Blog

Cyber Security is Front and Center As Connected Cars Become More Commonplace

With more vehicles with connected features on the roads every day, cyber security has never been more important to drivers. Learn how to protect your connected car from hackers and other criminals in the digital age.  

Connected Cars

It’s no secret that cars are becoming smarter. In fact, by 2025, more than 250 million cars with connected features will travel roads all across the globe. As technology continues to improve and our automobiles become extensions of our technology-fueled lives, cyber security has officially taken to the roads.

Connected features, such as 4G LTE, Bluetooth and other can’t-live-without technologies are now standard on many vehicles. Sooner than later, seamless integration with smartphones, smart watches, smart houses and smart cities will change the way we use and interact with vehicles permanently. And while all these technological improvements are intended to make our lives better, every electronic touch point poses a potential danger that should not be overlooked. The last thing we want is to look back in time at this point in history and ask ourselves, “What were we thinking?”

As technology advances and more features become available, it is apparent that car manufacturers are equipping vehicles with connected technology faster than they can protect them – and you – from cyber threats.

At InfiNet Solutions, the leading managed IT services firm in Omaha, we want to ensure that our customers understand the dangers associated with connected features, especially when it comes to their automobiles, which can be prime targets for hackers.

How to Protect Our Cars Against Cyber Treats

Last year, the U.S. Government Accountability Office (GAO) released a report suggesting the U.S. Department of Transportation (DOT) needs to play a role in regulating connected vehicles.
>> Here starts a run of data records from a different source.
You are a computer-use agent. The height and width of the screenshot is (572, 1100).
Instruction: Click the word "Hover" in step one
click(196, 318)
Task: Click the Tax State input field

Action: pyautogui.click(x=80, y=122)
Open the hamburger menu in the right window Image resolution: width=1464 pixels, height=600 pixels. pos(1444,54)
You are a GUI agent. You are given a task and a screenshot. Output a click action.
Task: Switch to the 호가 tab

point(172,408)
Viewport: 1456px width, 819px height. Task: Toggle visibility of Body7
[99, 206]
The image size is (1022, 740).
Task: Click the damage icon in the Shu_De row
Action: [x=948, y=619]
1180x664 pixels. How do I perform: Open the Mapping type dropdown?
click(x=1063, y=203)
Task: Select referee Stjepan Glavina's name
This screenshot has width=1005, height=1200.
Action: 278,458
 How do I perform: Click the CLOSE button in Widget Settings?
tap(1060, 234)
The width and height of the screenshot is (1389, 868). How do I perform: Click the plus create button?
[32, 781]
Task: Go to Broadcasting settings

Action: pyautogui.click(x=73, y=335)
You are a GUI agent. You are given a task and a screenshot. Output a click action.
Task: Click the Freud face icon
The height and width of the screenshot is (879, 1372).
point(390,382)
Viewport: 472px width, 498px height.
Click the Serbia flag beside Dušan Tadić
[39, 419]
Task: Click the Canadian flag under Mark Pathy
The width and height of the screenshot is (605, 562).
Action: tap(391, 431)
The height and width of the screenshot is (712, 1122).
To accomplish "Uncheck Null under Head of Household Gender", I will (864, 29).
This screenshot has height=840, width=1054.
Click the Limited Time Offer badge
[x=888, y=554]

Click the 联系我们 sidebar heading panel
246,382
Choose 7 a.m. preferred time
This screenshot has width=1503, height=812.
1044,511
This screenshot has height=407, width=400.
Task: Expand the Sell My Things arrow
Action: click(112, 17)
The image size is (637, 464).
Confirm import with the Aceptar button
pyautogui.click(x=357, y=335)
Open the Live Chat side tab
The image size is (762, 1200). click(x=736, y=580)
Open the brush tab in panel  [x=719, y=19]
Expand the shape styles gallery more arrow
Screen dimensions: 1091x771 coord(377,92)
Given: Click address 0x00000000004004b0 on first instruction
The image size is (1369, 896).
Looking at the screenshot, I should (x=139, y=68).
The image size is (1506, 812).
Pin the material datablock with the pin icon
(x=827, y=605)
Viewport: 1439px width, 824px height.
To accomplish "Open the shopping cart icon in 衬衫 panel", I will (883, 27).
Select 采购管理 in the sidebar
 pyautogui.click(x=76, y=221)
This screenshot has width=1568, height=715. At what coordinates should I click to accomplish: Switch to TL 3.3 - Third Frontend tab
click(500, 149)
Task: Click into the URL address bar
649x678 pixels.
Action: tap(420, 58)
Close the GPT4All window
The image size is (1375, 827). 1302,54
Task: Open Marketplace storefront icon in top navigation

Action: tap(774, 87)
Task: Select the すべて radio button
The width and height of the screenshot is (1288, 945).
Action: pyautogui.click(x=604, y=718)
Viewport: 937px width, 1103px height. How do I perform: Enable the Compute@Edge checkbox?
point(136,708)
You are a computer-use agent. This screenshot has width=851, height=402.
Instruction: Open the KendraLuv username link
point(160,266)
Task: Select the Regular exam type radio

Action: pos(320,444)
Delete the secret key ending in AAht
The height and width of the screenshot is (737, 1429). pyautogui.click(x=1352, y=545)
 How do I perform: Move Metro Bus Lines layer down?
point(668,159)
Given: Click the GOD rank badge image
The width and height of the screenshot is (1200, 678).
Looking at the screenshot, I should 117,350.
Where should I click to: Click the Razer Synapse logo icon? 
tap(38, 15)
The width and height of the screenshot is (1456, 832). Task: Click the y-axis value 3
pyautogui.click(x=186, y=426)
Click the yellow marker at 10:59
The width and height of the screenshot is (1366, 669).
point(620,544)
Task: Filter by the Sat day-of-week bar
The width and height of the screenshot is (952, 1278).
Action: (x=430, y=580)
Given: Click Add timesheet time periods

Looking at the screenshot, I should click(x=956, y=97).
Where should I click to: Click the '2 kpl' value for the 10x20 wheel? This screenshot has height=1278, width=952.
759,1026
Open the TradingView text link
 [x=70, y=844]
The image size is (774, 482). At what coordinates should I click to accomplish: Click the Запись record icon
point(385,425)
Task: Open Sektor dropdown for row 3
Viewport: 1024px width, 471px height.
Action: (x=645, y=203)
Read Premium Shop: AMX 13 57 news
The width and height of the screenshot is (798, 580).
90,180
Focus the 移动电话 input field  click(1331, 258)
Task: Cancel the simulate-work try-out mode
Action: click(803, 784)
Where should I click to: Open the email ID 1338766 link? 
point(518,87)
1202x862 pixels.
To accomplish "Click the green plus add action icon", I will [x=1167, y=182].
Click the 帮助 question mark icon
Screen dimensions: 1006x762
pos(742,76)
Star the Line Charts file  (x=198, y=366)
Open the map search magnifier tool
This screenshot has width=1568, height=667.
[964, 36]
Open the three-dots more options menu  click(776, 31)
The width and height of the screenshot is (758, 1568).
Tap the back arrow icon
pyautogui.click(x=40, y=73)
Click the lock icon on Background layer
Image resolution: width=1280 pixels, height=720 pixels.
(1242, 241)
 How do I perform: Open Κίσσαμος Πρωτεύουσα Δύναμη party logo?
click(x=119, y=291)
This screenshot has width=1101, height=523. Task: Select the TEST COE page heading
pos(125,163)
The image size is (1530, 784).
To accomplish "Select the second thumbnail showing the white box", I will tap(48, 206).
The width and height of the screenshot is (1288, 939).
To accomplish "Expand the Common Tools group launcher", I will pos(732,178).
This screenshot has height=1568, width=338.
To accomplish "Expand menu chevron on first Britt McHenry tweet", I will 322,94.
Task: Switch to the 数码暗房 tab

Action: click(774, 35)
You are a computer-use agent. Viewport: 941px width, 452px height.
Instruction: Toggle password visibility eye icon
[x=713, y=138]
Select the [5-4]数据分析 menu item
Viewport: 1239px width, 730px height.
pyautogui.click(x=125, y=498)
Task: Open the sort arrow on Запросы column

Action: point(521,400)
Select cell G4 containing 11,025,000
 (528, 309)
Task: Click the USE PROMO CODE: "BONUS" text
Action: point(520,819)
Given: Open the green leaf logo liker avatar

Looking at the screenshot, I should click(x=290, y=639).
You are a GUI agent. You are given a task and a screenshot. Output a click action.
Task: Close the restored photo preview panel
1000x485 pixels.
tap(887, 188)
The study, which said a large number of vehicles were susceptible to hackers, was a warning sign for many.

The scariest thing was that proximity to the vehicle is not a deterrent for hackers. That was never more obvious than when two white hat hackers in Pittsburgh remotely hacked into a Jeep Grand Cherokee 600 miles away in St. Louis via the SUV’s infotainment system. Or when a Chinese security firm successfully hacked into a Tesla, unmasking multiple security flaws. Before the Jeep hack made international headlines, researchers at the University of Washington and the University of California, San Diego, successfully hacked a sedan and remotely took control of its brakes via Bluetooth.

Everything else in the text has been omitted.